When a spinal cord injury occurs, the cord is usually not completely severed; instead, injuries typically affect specific parts at one or more levels of the cord's extension. Nevertheless, this study aims to demonstrate that this material can enhance the reconnection of neural tissue, even in cases of complete injury. It was shown before that these foams generate a pro-reparative environment in the spinal cord of rats, but this time it was also done on an increased size of the lesion and a different spinal level.

Image: Repairing spinal cord in rat with graphene. Image from Zaforas et al, Bioactive Materials 47, 32 (2025). Licensed by CC BY 4.0.

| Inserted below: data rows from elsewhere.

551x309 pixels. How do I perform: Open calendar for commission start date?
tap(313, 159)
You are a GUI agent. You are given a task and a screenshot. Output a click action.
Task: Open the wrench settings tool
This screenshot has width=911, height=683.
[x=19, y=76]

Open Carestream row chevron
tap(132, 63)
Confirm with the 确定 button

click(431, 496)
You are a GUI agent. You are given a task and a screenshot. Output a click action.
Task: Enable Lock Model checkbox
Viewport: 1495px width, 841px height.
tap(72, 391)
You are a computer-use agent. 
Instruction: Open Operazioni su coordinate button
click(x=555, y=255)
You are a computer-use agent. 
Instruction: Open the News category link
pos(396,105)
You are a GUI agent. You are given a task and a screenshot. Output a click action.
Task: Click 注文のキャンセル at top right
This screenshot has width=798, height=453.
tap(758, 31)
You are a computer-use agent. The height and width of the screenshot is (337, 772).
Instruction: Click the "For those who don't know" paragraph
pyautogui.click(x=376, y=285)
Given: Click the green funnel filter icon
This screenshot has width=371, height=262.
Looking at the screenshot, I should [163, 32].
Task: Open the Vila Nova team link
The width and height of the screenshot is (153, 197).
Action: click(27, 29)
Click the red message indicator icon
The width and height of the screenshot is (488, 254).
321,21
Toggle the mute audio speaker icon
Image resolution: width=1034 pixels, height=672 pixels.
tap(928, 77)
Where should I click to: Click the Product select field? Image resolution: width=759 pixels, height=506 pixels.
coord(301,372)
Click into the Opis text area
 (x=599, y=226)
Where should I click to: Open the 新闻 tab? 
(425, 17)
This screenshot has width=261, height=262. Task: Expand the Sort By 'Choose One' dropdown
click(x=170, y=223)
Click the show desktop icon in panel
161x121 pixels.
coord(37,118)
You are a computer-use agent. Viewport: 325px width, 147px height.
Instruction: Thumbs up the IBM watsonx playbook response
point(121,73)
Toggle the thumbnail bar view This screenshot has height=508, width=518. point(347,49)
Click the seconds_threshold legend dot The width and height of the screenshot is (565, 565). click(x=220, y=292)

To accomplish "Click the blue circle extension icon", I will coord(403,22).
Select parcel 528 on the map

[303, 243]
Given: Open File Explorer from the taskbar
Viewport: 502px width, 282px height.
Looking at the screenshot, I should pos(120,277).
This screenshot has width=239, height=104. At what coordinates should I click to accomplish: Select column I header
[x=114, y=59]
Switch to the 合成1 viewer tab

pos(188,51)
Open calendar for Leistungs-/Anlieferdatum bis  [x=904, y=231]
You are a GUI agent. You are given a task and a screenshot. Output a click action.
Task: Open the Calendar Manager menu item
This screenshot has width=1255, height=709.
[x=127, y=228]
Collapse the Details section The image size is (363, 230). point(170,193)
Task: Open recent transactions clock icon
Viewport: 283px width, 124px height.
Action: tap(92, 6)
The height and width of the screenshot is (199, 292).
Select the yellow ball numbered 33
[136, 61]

What this group has achieved, in close collaboration with researchers from the National Hospital for Paraplegics in Toledo, has been to prepare a foam (called a 'scaffold') with reduced graphene oxide. rGO is subjected to heat treatment at 220ºC to eliminate the excess of oxygen groups and increase the chemical bonds between sheets, thereby achieving greater mechanical stability.

In this way, when the scaffold is placed in the spinal cord – in this case in a rat model with the spinal cord completely sectioned at the thoracic level – the researchers observe that a large number of blood vessels appear, which are essential for nourishing the new tissue, and neurites (the filaments that connect some neurons with others). This shows how the neurons that have survived in the area around the injury project their extensions through the scaffold and invade it in its entire 3D extension. All this, in addition, improves over time: the results are incipient after 10 days of implantation, but are much more promising after 4 months.

The rGO scaffolds promote the growth of more abundant and larger blood vessels, and more abundant, longer neurites, which are also more homogeneously distributed in the space of the injury.

Image: Representative photographs of a patient with complete thoracic paraplegia. Image from Zaforas et al, Bioactive Materials 47, 32 (2025). Licensed by CC BY 4.0.

In addition, the researchers have carried out electrophysiological recordings with which they have observed the response of the brain when the spinal cord is stimulated below the damaged area, and the results are more than revealing. A response in the brain was recorded, which confirmed not only that there is neural tissue crossing the scaffold, but that it reconnects with the brain. Specifically, the response is seen in the formation of reticular, an area of ​​great functional relevance for motor function.

Graphene has already shown potential for use in biological applications, such as in neuromorphic computing and biosensing. The present work highlights the potential of this material to make an impact on real life clinical needs to improve the lives of patients.